▸ **SUPPLIED MATERIAL**:
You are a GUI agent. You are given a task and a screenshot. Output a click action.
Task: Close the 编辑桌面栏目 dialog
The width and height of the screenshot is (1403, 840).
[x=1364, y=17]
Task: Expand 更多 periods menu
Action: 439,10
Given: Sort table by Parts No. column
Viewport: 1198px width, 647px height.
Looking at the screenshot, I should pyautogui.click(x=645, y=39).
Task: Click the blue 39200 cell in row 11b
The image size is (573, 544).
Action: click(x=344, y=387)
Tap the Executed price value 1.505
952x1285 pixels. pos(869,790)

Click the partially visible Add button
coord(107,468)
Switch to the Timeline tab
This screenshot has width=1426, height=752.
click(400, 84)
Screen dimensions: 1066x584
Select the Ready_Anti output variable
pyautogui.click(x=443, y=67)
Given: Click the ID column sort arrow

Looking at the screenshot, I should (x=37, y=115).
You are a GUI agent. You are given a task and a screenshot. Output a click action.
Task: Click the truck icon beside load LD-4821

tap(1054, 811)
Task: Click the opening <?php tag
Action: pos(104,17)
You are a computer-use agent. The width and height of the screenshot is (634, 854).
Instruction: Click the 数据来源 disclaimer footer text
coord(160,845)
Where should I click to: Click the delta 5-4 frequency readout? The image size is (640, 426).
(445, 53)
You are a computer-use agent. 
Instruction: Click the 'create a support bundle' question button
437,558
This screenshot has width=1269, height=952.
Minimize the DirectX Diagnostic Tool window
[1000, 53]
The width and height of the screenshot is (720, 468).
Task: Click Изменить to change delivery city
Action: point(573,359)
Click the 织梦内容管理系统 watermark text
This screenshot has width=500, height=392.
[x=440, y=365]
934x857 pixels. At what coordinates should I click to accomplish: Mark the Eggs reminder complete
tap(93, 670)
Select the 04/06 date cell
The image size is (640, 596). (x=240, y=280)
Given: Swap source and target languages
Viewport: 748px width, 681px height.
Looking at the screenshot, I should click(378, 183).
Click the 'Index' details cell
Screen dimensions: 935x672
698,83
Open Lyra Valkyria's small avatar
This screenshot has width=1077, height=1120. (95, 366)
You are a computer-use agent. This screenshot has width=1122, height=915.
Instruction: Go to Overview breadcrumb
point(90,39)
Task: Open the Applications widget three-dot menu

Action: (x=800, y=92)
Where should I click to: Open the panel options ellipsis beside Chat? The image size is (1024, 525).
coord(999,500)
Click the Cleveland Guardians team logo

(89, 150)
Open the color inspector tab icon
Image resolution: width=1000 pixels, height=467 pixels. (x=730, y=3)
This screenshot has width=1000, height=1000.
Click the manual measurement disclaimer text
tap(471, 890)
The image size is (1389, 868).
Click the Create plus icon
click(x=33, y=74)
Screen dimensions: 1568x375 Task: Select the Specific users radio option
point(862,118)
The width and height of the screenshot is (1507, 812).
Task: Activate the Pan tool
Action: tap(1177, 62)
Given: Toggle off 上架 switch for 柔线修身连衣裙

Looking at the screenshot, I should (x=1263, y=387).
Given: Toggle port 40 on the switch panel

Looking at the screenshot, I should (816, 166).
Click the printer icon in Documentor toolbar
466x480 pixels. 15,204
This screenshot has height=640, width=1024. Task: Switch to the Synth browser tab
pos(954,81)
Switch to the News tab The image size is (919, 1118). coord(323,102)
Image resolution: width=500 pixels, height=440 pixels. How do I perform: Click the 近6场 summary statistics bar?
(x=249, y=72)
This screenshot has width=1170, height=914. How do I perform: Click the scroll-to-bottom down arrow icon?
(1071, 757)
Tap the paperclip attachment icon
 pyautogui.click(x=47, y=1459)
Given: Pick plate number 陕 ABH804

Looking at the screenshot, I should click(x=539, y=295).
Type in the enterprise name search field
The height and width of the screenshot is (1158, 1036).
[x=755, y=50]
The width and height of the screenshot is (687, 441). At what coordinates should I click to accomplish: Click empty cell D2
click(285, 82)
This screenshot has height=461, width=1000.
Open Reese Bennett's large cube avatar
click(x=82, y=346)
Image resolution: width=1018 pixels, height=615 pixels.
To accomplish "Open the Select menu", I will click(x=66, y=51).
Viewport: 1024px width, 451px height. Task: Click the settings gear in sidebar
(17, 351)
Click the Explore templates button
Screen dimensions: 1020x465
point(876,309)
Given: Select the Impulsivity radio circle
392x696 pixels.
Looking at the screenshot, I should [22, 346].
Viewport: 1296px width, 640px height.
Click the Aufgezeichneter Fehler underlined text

▸ **ASSIGNMENT**: Every line of the records that includes the word "agent" should be gathered.

▸ **ANSWER BOX**:
You are a GUI agent. You are given a task and a screenshot. Output a click action.
You are a GUI agent. You are given a task and a screenshot. Output a click action.
You are a computer-use agent. The width and height of the screenshot is (634, 854).
You are a computer-use agent. 
You are a computer-use agent. This screenshot has width=1122, height=915.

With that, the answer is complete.